_The exercise_:
Reproduce each line of the listing below word for word, leaving out the pictures.

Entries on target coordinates
========================

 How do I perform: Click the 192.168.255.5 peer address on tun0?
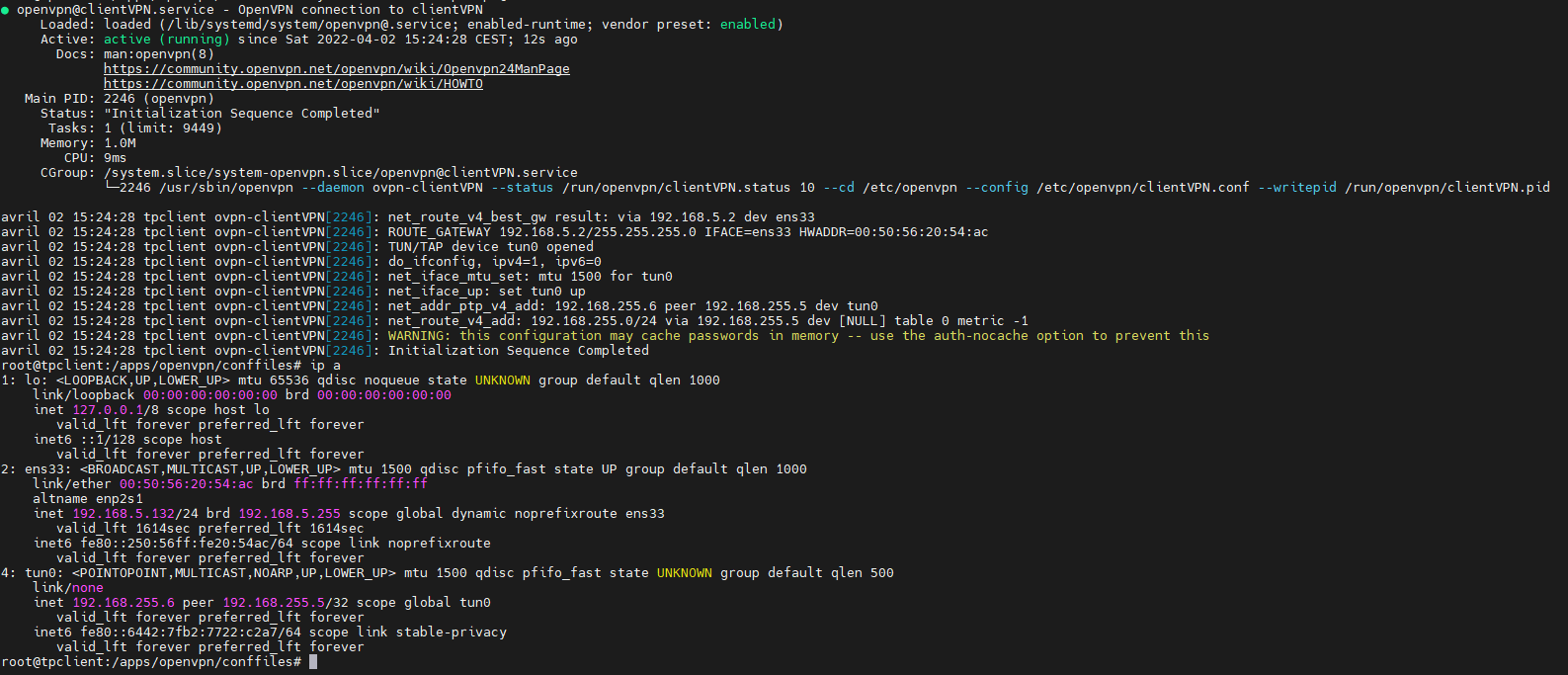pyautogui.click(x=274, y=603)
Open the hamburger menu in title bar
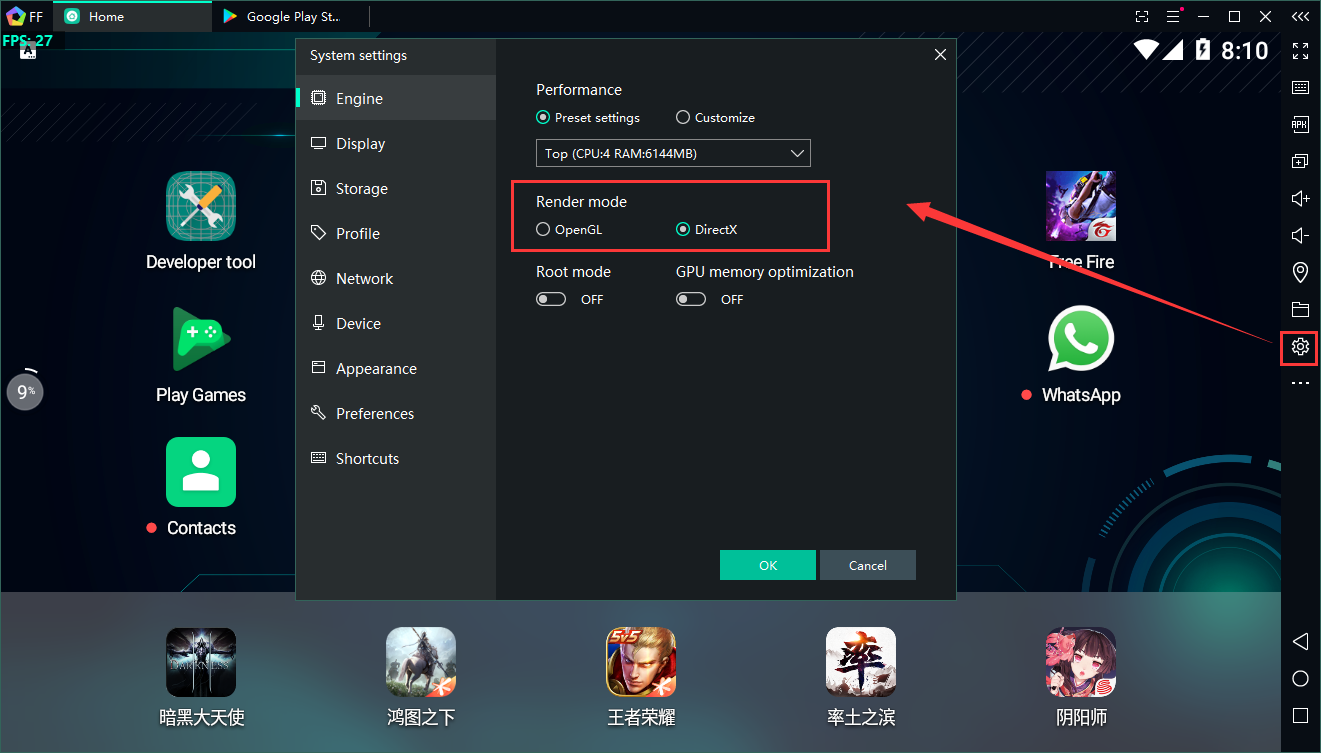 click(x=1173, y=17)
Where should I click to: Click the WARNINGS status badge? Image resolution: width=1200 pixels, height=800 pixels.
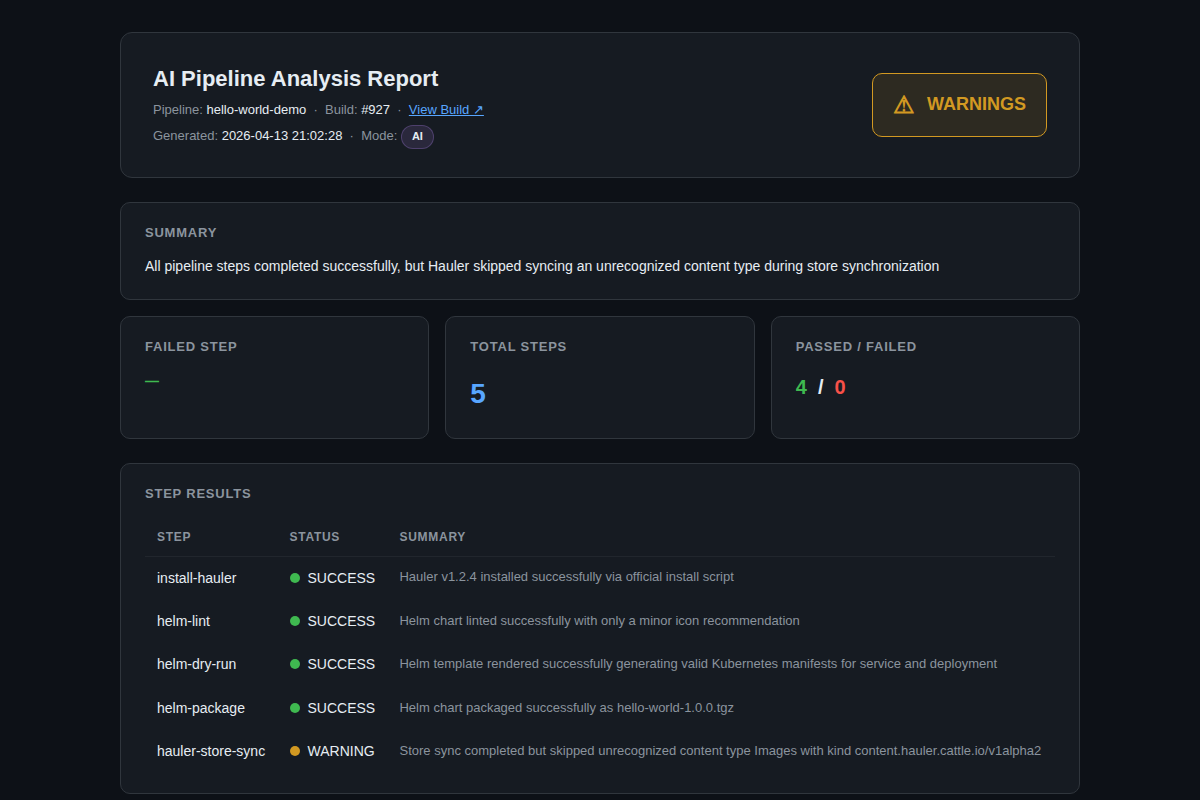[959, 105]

========================

_Exercise solution_:
 How do I perform: Click the 192.168.255.5 peer address on tun0?
pyautogui.click(x=274, y=603)
Open the hamburger menu in title bar
 click(x=1173, y=17)
Where should I click to: Click the WARNINGS status badge? Image resolution: width=1200 pixels, height=800 pixels.
[959, 105]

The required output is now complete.